■ AIM OF THE EXERCISE: Restate all of the entries verbatim.

★ ★ ★ ★

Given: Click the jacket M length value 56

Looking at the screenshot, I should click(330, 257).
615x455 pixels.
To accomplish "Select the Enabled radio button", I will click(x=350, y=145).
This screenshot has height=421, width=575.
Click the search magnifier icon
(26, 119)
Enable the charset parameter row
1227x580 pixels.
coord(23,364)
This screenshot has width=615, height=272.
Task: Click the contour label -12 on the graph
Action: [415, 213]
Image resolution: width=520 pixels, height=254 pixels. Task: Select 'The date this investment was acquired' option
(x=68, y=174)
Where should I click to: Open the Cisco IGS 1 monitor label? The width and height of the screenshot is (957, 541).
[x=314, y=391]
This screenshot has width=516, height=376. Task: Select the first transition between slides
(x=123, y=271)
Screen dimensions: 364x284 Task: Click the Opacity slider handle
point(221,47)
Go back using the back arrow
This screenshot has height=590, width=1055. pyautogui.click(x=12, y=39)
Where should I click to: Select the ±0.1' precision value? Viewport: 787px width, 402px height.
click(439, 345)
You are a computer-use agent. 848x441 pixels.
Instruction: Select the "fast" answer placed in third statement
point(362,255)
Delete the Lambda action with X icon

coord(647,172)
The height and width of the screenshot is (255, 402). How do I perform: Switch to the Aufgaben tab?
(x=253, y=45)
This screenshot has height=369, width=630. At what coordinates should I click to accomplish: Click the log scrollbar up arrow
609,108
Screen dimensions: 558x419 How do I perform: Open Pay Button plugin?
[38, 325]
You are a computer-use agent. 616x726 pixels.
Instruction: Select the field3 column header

★ ★ ★ ★

■ RESULT:
Given: Click the jacket M length value 56

Looking at the screenshot, I should click(330, 257).
615x455 pixels.
To accomplish "Select the Enabled radio button", I will click(x=350, y=145).
This screenshot has height=421, width=575.
Click the search magnifier icon
(26, 119)
Enable the charset parameter row
1227x580 pixels.
coord(23,364)
This screenshot has width=615, height=272.
Task: Click the contour label -12 on the graph
Action: [415, 213]
Image resolution: width=520 pixels, height=254 pixels. Task: Select 'The date this investment was acquired' option
(x=68, y=174)
Where should I click to: Open the Cisco IGS 1 monitor label? The width and height of the screenshot is (957, 541).
[x=314, y=391]
This screenshot has width=516, height=376. Task: Select the first transition between slides
(x=123, y=271)
Screen dimensions: 364x284 Task: Click the Opacity slider handle
point(221,47)
Go back using the back arrow
This screenshot has height=590, width=1055. pyautogui.click(x=12, y=39)
Where should I click to: Select the ±0.1' precision value? Viewport: 787px width, 402px height.
click(439, 345)
You are a computer-use agent. 848x441 pixels.
Instruction: Select the "fast" answer placed in third statement
point(362,255)
Delete the Lambda action with X icon

coord(647,172)
The height and width of the screenshot is (255, 402). How do I perform: Switch to the Aufgaben tab?
(x=253, y=45)
This screenshot has height=369, width=630. At what coordinates should I click to accomplish: Click the log scrollbar up arrow
609,108
Screen dimensions: 558x419 How do I perform: Open Pay Button plugin?
[38, 325]
You are a computer-use agent. 616x726 pixels.
Instruction: Select the field3 column header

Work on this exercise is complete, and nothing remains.